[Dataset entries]
—————

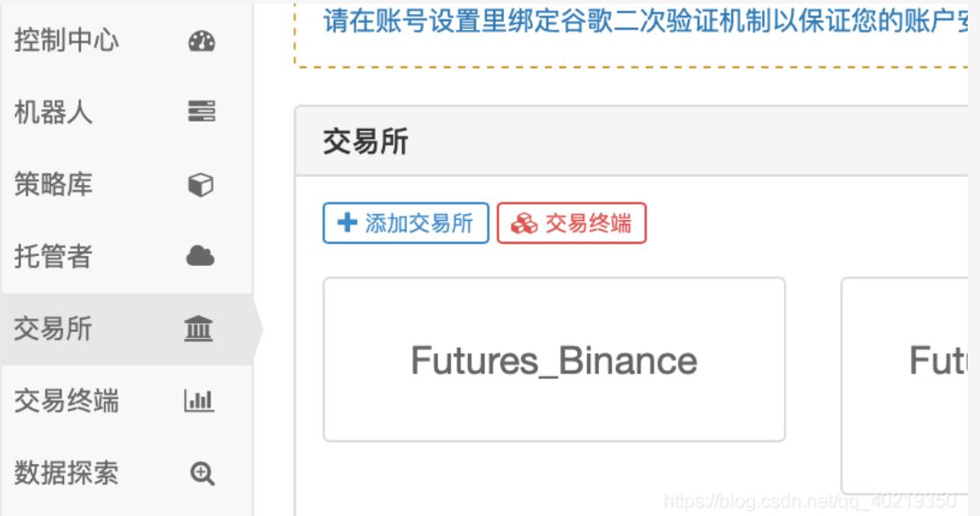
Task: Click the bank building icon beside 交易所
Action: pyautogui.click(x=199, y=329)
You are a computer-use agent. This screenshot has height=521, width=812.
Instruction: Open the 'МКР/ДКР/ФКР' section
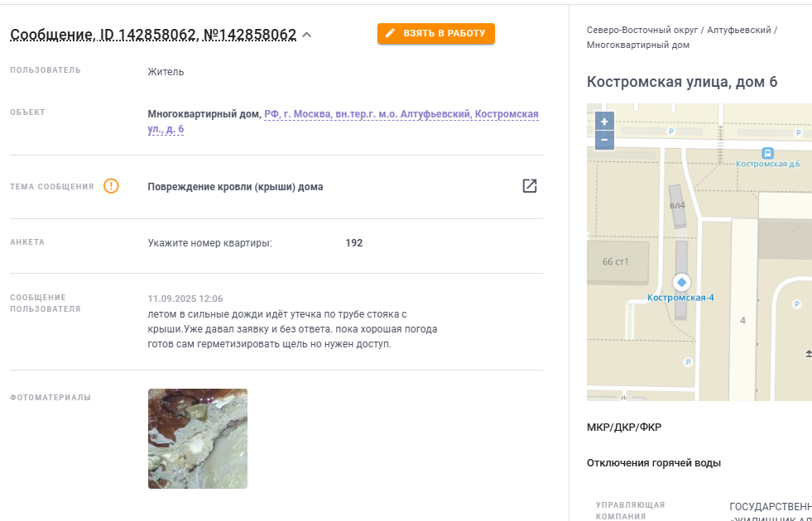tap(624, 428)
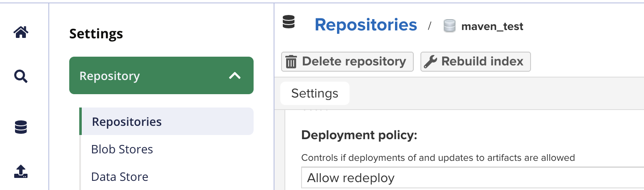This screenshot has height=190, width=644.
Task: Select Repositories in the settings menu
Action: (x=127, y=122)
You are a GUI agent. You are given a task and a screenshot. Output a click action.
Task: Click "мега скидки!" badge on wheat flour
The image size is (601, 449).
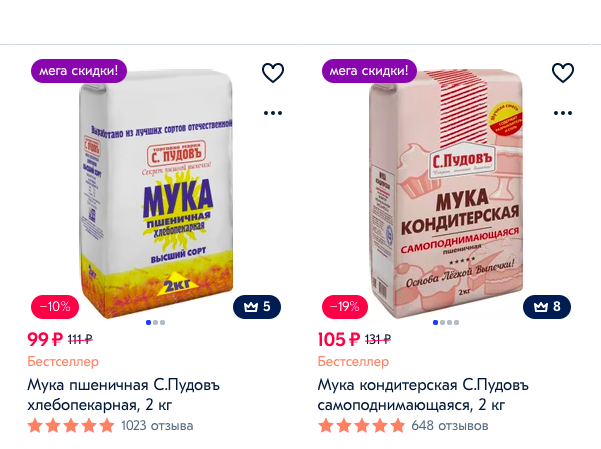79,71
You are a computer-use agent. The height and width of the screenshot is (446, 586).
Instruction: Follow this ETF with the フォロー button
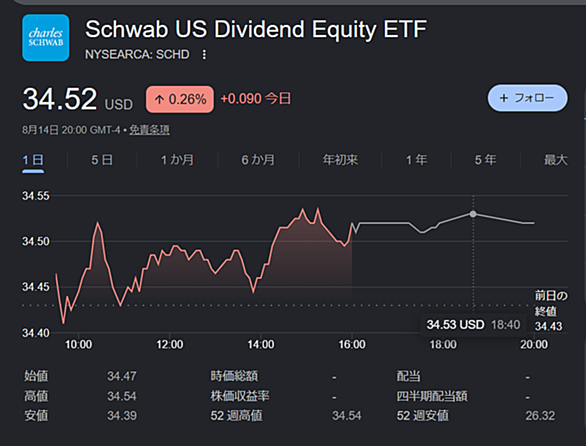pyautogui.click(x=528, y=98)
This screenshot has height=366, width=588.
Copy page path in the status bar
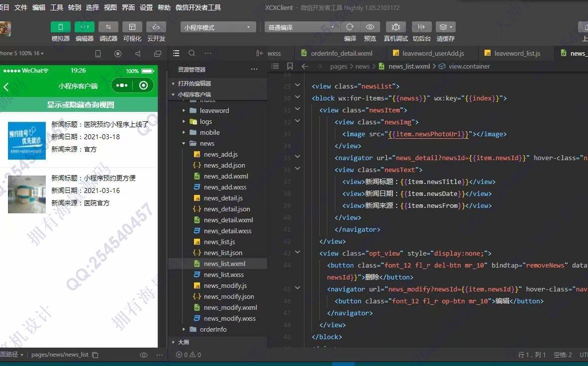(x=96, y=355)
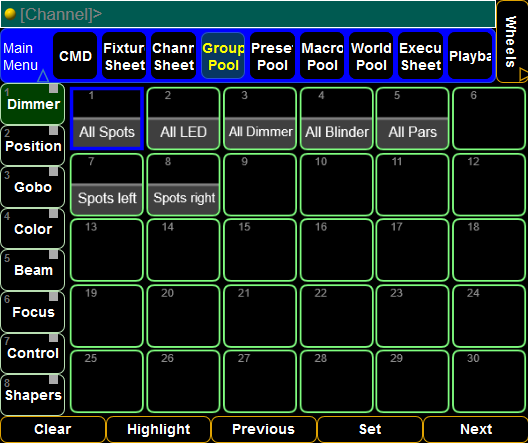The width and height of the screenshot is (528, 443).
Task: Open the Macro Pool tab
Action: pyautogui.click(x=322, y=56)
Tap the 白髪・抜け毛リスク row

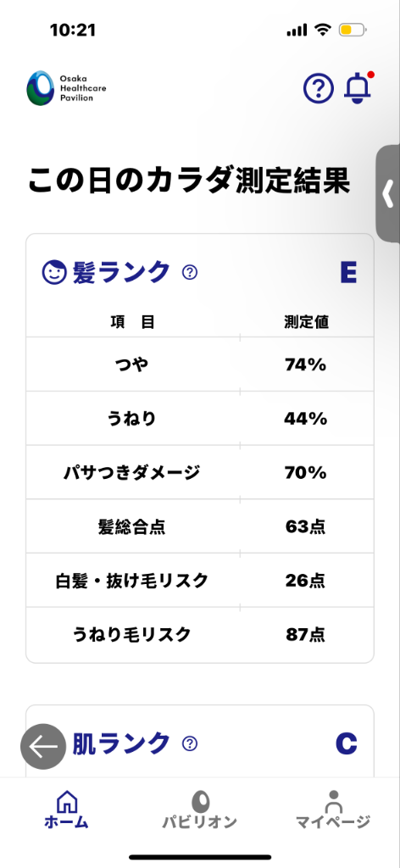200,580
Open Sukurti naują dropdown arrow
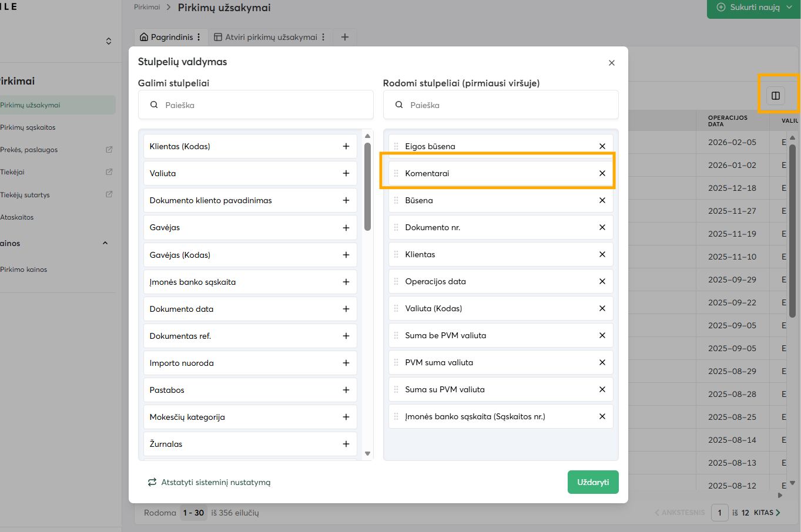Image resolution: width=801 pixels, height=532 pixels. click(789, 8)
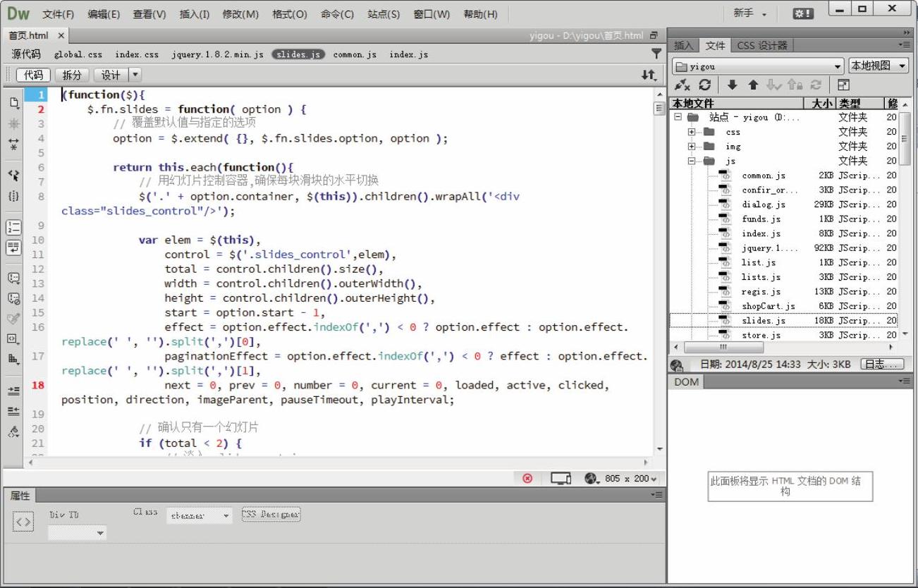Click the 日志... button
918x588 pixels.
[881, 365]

—————

* **ABOUT THIS EXERCISE**
Exactly the lines from the line containing "You are a computer-use agent. The" to the end of the records need to be copied, both ends included, with pictures left out.

* **RESPONSE**
You are a computer-use agent. The height and width of the screenshot is (446, 586).
Instruction: Follow this ETF with the フォロー button
pyautogui.click(x=528, y=98)
This screenshot has height=366, width=588.
Copy page path in the status bar
(x=96, y=355)
The width and height of the screenshot is (528, 443).
Task: Open the Macro Pool tab
Action: pyautogui.click(x=322, y=56)
Tap the 白髪・抜け毛リスク row

200,580
Open Sukurti naują dropdown arrow
Image resolution: width=801 pixels, height=532 pixels. click(789, 8)
Click the 日志... button
918x588 pixels.
[881, 365]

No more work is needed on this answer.